Ahli hukum tata negara itu berpandangan mengesahkan kubu Romihurmuzy dalam konflik PPP tidak menjadi pelajaran bagi Menkumham. Kesalahan serupa pun kembali dilakukan Yasona mengesahkan salah satu kubu dalam konflik internal Golkar yang belum rampung. “Kesalahan serupa dilakukan lagi terhadap keinginan Menkumham untuk mengesahkan salah satu kubu dalam konflik internal Golkar. Selayaknya dilakukan evaluasi terhadap kinerja Menkumham,” pungkasnya.
Pakar hukum tata negara dari Universitas Jenderal Soedirman, Purwokerto, Muhammad Fauzan, mengingatkan Menteri Hukum dan Hak Asasi Manusia Yasonna H Laoly agar tidak mencampuri konflik internal Partai Golkar. "Sekarang kembali kepada aturan normatif saja, yakni Undang-Undang Partai Politik. Kalau ada persoalan atau konflik di internal partai politik, itu harus diselesaikan oleh mahkamah partai politik atau apa pun namanya," kata Fauzan
Menurut dia, putusan mahkamah parpol yang akan menjadi dasar jika permasalahan tersebut dibawa ke pengadilan tata usaha negara apabila ada salah satu pihak yang tidak setuju.

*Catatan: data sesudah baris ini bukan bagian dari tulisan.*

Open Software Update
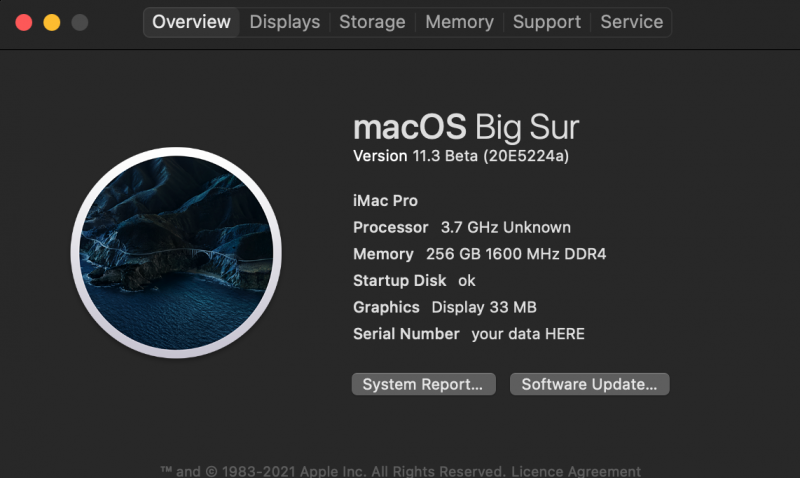Screen dimensions: 800x478 click(x=589, y=384)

Terkait sikap yang harus dilakukan Menkumham jika konflik internal Partai Golkar berujung pada dualisme kepemimpinan, dia mengatakan bahwa hal itu sebenarnya sederhana saja, asalkan Menkumham tidak mempunyai kepentingan politik. "Yang bisa kita rasakan seperti itu, aroma kepentingan politik itu memang ada. Tapi, saya bicaranya dalam perspektif hukum tata negara," kata Guru Besar Fakultas Hukum Unsoed.
Dia mengatakan bahwa apa yang dilakukan oleh Yasonna selang satu hari setelah dilantik sebagai Menkumham menunjukkan adanya kepentingan politik. Menkumham mengeluarkan surat keputusan terkait pengesahan perubahan susunan DPP Partai Persatuan Pembangunan dengan menyebutkan hanya ada satu DPP PPP, yaitu kepengurusan yang dipimpin oleh Ketua Umum DPP PPP Muhammad Romahurmuziy dan Sekretaris Jenderal Aunur Rofik. "Itu (kepentingan politik) kelihatan sekali," katanya.

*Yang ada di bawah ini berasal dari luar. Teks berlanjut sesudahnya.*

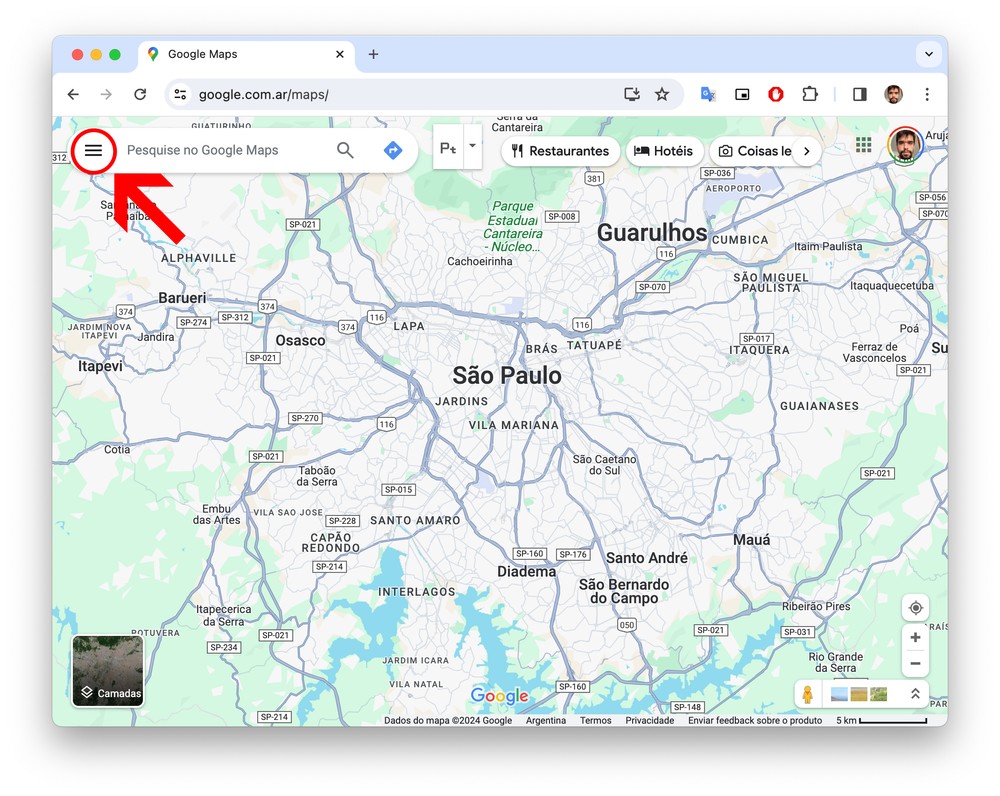Filter the map by Restaurantes
Screen dimensions: 1000x796
tap(559, 151)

Lebih lanjut, Fauzan mengharapkan Golkar sebagai sebuah partai besar dan telah memiliki banyak pengalaman dapat menyelesaikan konflik internalnya secara elegan. "Kalau mereka melepaskan kepentingan kelompok maupun individual, kemudian yang menjadi ukuran adalah bagaimana Golkar ke depan, saya pikir bisa diselesaikan dengan baik," katanya. Menurut dia, persoalan yang muncul pada tubuh Partai Golkar karena adanya kelompok yang menginginkan agar partai berlambang pohon beringin itu berada di luar pemerintahan, sedangkan kelompok lainnya ingin di dalam pemerintahan. Ia mengatakan bahwa dalam Anggaran Dasar dan Anggaran Rumah Tangga Partai Golkar seperti yang disebutkan dalam sejumlah pemberitaan, tidak ada yang namanya presidium penyelamat. Akan tetapi, kata dia, sekarang muncul Presidium Penyelamat Partai Golkar.
"Sekarang tinggal kita kembalikan ke AD/ART. Kalau memang dalam AD/ART ada yang belum jelas sehingga menimbulkan perdebatan, itu memang sesuatu yang wajar dalam setiap pembuatan produk hukum," katanya. Menurut dia, produk hukum merupakan kristalisasi dari kepentingan yang berseberangan. Kendati demikian, dia mengatakan bahwa produk hukum yang sudah jelas jangan ditafsirkan macam-macam.

Kesimpulan dari saya ialah, Menkumham tidak seharusnya ikut campur masalah internal dari Partai Golkar, karena ini menyangkut masalah mereka kalaupun Menkumham ingin membantu meleraikan jadilah pihak ketiga yang netral, bukan hanya memihak pada satu pihak saja, jelas-jelas Menkumham ada kepentingan politik karena Agung Laksono didapati bahwa dia dikubu Jokowi sehingga dia ingin menghalau lawannya yang menjadi fraksi kubu Jokowi yaitu Aburizal Bakrie.